Carole Delga,
Secrétariat d'État, auprès du ministre de l'économie, du redressement productif et du numérique, chargé du commerce, de l'artisanat, de la consommation et de l'économie sociale et solidaire •
24 juin 2014Les difficultés évoquées dans la question concernant les services chargés de la mise en oeuvre des politiques portées par la direction générale de la concurrence, de la consommation et de la répression des fraudes (DGCCRF) ont bien été identifiées et leur situation particulière a notamment été examinée lors du comité interministériel de la modernisation de l'action publique du 17 juillet 2013. Dans ce cadre, un plan d'actions destiné à améliorer le pilotage du réseau déconcentré en charge des missions CCRF a été validé en janvier 2014 et est en cours de déploiement. Il s'articule autour de 3 axes (optimiser le fonctionnement du réseau déconcentré, accompagner les parcours des personnels et valoriser leurs compétences, renforcer les coopérations avec les autres administrations). Il prévoit notamment des mesures permettant de mieux identifier les missions concurrence et consommation dans les directions départementales interministérielles et de valoriser les personnels concernés.
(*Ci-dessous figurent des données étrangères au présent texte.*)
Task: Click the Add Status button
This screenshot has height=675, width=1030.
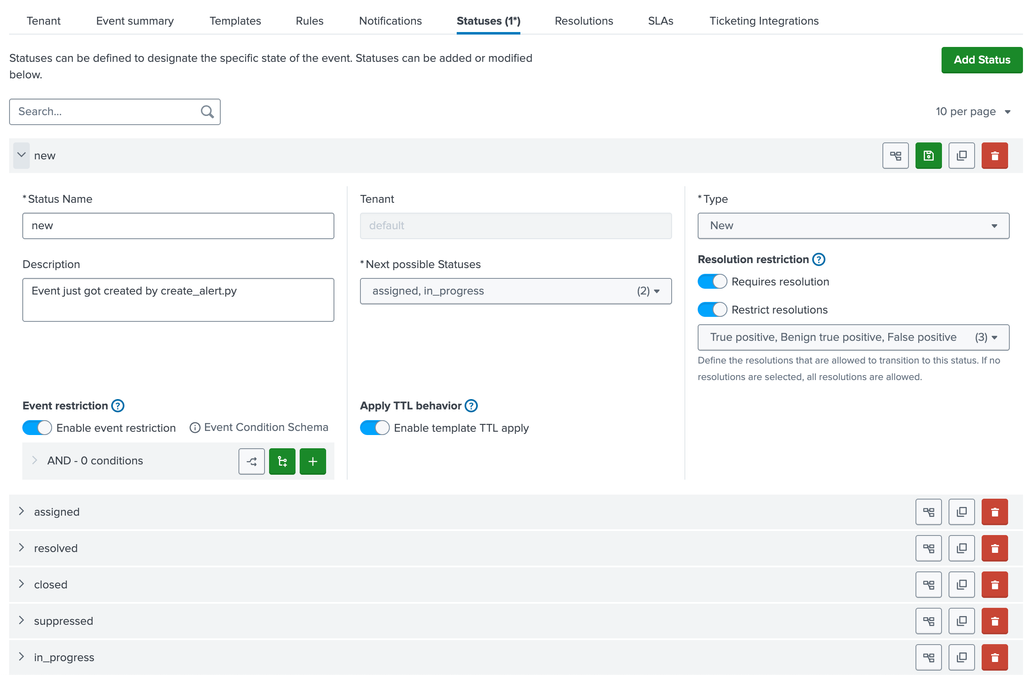Action: (981, 59)
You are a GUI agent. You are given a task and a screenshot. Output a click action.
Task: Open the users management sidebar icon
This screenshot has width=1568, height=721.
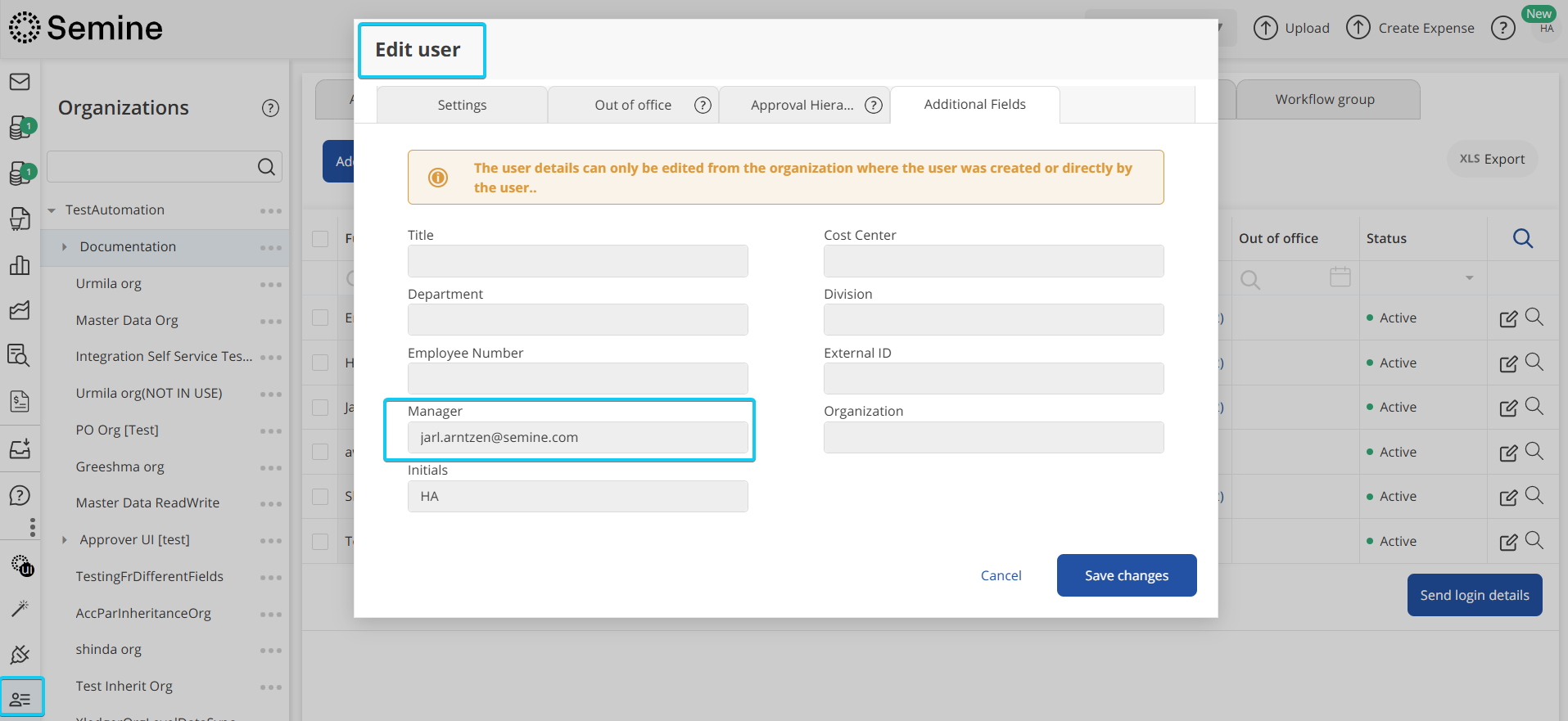tap(20, 699)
Il prévoit également la diffusion d'instructions permettant aux préfets de département d'être mieux associés à la définition des priorités d'actions régionales déclinant les priorités nationales en matière de concurrence et de consommation. Il a également pour objet d'améliorer le suivi de l'activité et les résultats des actions. Par ailleurs, ce plan d'actions s'inscrit dans un plan stratégique à l'horizon 2017 qui vise à valoriser les missions de la DGCCRF, lesquelles sont au coeur de l'action du Gouvernement en matière d'ordre public économique, de protection des droits des consommateurs et de protection de la sécurité et de la santé des consommateurs. D'ores et déjà, les effectifs de la DGCCRF ont été stabilisés en 2013 et augmentés en 2014. De plus, les missions en matière de concurrence et de consommation ont été confortées grâce aux nouveaux outils juridiques, prévus dans la loi n° 2014-344 du 17 mars 2014 relative à la consommation.